Topoisomerase acts on both circular chromosome in prokaryotes and linear chromosomes in eukaryotes. (T/F)

Answer 29

True

Question 30

What are the names of the enzymes that function at the replication fork?

Answer 30

Primase
DNA helicase
SSB (Single Strand-DNA binding proteins)
Topoisomerase

Question 31

Howe many DNA polymerase exist in eukaryotes? Name the three essential ones required to duplicate the genome.

Answer 31

Over 15 different Polymerases in Eukaryotes

3 essential ones include DNA polymerase Delta, DNA polymerase epsilon, and DNA polymerase alpha / primase. These three are involved in the replication of the genome whereas most of the other DNA polymerases are used in the repair processes.

Question 32

What is DNA polymerase Alpha/ primase? What is the function of the polymerase in DNA replication?

Answer 32

This is a protein complex which consists of two subunits of DNA polymerase alpha and two subunits of primase which is used to synthesize RNA primers.

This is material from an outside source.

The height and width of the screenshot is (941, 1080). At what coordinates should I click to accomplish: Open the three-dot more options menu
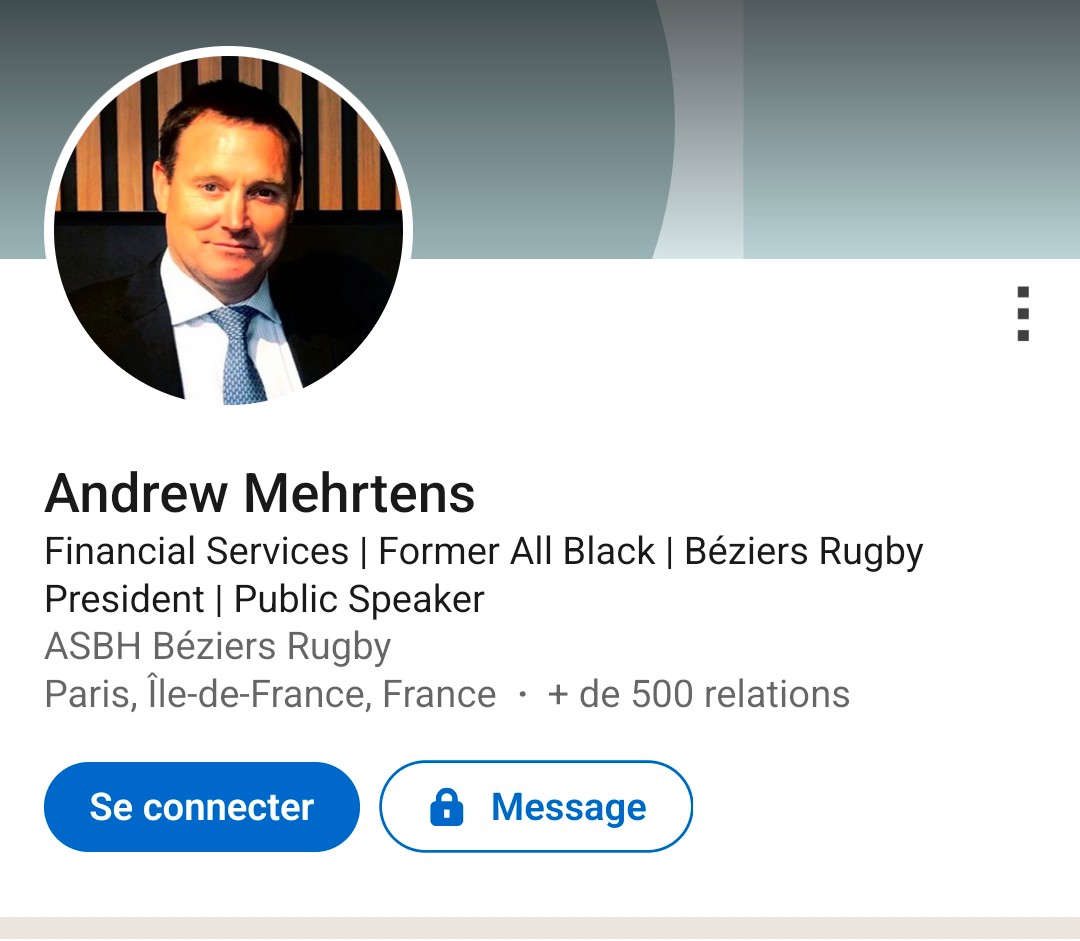[1022, 314]
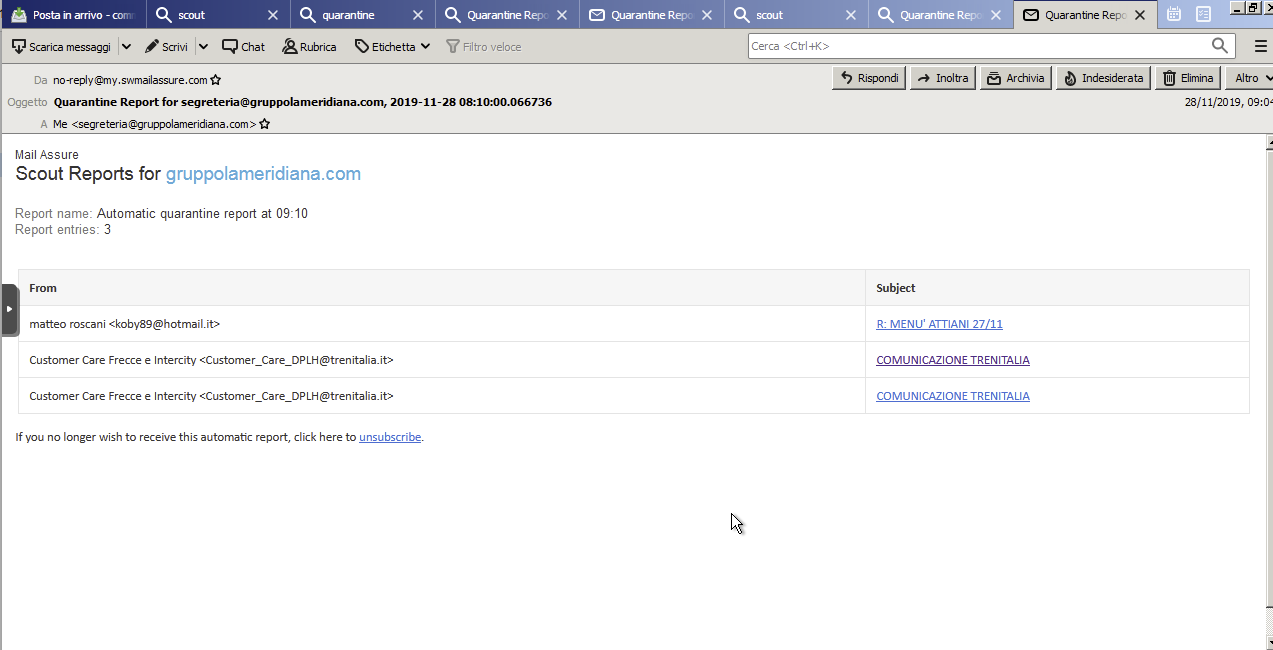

The primase synthesizes an RNA primer which helps to form the RNA primer:template junction which the DNA polymerase alpha will associate to in order to initiate DNA synthesis. This polymerase has a low processivity rate but it is rapidly replaced by the other DNA polymerases in a process known as switching.

Question 33

What is the function of DNA polymerase delta and epsilon?

Answer 33

These polymerases go on to replace the DNA polymerase alpha. It is likely that the function of these polymerases is the replication of two different DNA strands at the replication fork. They have high rates of processivity and are able to synthesize DNA of 100-10,000 nucleotides.

Question 34

What the names and functions of the primary DNA polymerases in both prokaryotes and eukaryotes?

Answer 34

Prokaryotes:
- DNA polymerase I : RNA primer removal, DNA repair
- DNA polymerase II: DNA repair
- DNA polymerase III (core enzymes): Chromosome replication (3 subunits)
- DNA polymerase III (holoenzyme) : Chromosome replication (9 subunits including core enzymes)

Eukaryotes:
- DNA polymerase Alpha: Primer synthesis during DNA replication

• DNA polymerase Delta: Lagging strand DNA synthesis, nucleotide and base excision repair
• DNA polymerase Epsilon: Leading Strand DNA synthesis: nucleotide and base excision repair

Question 35

How are DNA polymerase at the replication fork able to have such high processivity?

Answer 35

This is due to the their associate with the proteins called the sliding DNA clamps. The sliding DNA clamps are formed of multiple identical subunits and the association of the sliding DNA clamp prevents the DNA polymerase from diffusing away from the DNA. Once the DNA synthesis has occurs, the absence of a primer:template junction results in the releasing of the DNA polymerase from the sliding clamp. If these proteins are not present, the DNA polymerases are only able to synthesize at 20-100 bp which is much lower than the rate at that they able to synthesize DNA with the proteins.

Question 36

What is the benefit of the leading and lagging strand being synthesized simultaneously?

Answer 36

This helps to limit the amount of ssDNA present during the replication process which helps to prevent DNA break and mutations.